* _SELECTED EXCERPT_
— start —

C++ Program to Check if a Number is Prime Number or not

September 28, 2022

C++ Program to Check Whether the Number is Prime or Not

A prime number is a number that can be divided by 1 and itself i.e. a number that can not be divided by any other number other than 1 or itself is a prime number.

Example 
Input : 5
Output : 5 is a Prime

Check Whether the Number is a Prime or Not in C++

The objective of the above problem statement is to write a C++ program to check whether or not the given integer input is a Prime number or not. To do so we’ll check if the number is divisible by 2, if so it’s not a prime. Similarly, we’ll keep dividing the number input with all the numbers until square root of the number input, if divisible with any of those, it’s not a Prime. Here are some of the methods mentioned below to solve the above mentioned problem

Method 1: Simple iterative solution
Method 2: Optimization by break condition
Method 3: Optimization by n/2 iterations
Method 4: Optimization by √n
Method 5: Optimization by skipping even iteration
Method 6: Basic Recursion technique

We’ll discuss the above mentioned methods in detail in the sections below.

Method 1: Simple iterative solution

Any prime number would not be divisible by more than 2 numbers (1 and itself). We run a loop between [1, n] and check if number of divisors of n are greater than 2 or not.

C++ Code

Run

#include<iostream>
using namespace std;

int main()
{
    int a = 0, count = 0;
    int n = 21;
    
    // checking the number of divisors b/w 1 and the number n
    for(int i=1;i < n+1; i++) { if(n % i == 0) count += 1; } //if the number of divisors are > 2 then its not prime else its prime 
// 0 and 1 are not prime numbers 
if (n == 0 || n == 1) {
cout << "The given is number " << n <<" is not prime";} else if(count > 2)
    { cout<<"The given number " << n <<" is not prime";} 
else 
    {cout<<"The given number " << n <<" is prime";}
return 0;
 } 
// Time Complexity : O(N) 
// Space Complexity : O(1)

Output

The given number 21 is not prime

Method 2: Optimization by break condition

This method works on the following observation –

Any prime number n would not be divisible in the range [2, n-1]
1, 0 and negative numbers are not prime

C++ Code

Run

#include<iostream>

using namespace std;

int main()

— end —

* _ENTRIES SUPPLIED_
— start —

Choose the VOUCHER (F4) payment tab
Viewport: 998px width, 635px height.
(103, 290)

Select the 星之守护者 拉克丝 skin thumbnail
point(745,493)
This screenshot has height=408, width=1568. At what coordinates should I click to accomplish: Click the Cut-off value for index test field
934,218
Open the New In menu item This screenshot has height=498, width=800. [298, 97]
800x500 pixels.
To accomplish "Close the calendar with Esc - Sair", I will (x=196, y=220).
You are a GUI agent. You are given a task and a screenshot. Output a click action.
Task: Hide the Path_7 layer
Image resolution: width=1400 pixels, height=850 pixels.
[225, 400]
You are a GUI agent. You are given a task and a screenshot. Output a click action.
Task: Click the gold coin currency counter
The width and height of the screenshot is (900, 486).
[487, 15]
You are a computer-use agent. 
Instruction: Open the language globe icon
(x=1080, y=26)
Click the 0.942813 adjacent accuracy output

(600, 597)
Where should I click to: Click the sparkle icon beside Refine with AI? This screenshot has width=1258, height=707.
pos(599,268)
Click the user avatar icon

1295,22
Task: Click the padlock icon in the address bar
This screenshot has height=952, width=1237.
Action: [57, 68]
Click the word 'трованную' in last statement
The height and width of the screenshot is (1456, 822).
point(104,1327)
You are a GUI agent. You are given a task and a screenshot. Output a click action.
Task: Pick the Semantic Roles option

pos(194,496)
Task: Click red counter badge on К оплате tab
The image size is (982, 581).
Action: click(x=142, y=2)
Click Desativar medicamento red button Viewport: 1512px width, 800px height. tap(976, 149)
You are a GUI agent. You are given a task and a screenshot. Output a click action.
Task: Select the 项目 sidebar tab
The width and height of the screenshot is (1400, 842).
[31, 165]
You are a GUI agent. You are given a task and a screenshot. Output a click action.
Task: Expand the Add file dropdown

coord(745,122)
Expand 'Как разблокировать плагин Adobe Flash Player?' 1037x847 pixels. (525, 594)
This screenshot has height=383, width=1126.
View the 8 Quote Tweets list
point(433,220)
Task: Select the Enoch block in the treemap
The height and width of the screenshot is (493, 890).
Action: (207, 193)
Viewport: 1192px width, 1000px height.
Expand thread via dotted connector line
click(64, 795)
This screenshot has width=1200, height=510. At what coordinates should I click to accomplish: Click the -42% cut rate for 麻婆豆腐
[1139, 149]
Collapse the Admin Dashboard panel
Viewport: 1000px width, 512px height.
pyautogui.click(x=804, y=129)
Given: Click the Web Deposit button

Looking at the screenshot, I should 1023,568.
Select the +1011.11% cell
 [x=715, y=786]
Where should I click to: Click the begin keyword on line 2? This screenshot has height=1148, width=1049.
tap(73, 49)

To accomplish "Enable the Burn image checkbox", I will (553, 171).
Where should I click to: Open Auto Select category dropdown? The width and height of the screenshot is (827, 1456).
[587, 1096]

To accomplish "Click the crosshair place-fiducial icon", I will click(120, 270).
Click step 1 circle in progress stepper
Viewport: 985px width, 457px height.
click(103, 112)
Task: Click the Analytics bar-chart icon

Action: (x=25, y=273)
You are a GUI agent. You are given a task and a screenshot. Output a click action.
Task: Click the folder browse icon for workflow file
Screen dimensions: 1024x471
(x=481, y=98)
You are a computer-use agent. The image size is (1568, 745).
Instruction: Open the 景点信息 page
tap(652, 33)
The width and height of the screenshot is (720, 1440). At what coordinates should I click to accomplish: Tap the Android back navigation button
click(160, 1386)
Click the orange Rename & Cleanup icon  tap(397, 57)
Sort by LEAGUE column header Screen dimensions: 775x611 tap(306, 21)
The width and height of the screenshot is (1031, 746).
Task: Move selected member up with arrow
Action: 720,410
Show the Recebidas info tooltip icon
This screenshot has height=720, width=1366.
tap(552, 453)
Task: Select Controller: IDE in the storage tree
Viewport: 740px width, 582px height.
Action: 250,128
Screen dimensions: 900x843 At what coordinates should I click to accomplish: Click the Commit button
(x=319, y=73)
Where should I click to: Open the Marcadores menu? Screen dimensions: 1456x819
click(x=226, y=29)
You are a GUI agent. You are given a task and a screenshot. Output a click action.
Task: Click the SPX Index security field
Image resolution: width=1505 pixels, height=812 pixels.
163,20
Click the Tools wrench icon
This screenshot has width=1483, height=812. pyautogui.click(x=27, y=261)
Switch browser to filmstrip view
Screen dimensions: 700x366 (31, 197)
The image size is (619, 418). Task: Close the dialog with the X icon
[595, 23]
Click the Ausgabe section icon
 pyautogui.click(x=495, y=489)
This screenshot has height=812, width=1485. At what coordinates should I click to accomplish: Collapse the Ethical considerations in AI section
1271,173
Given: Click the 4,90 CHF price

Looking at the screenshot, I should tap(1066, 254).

— end —

* _GIVEN EXERCISE_
What time complexity does the prime-number tutorial give for the simple iterative solution? The records come from a separate source and are unrelated to the prime-number tutorial.

* _FULL SOLUTION_
O(N)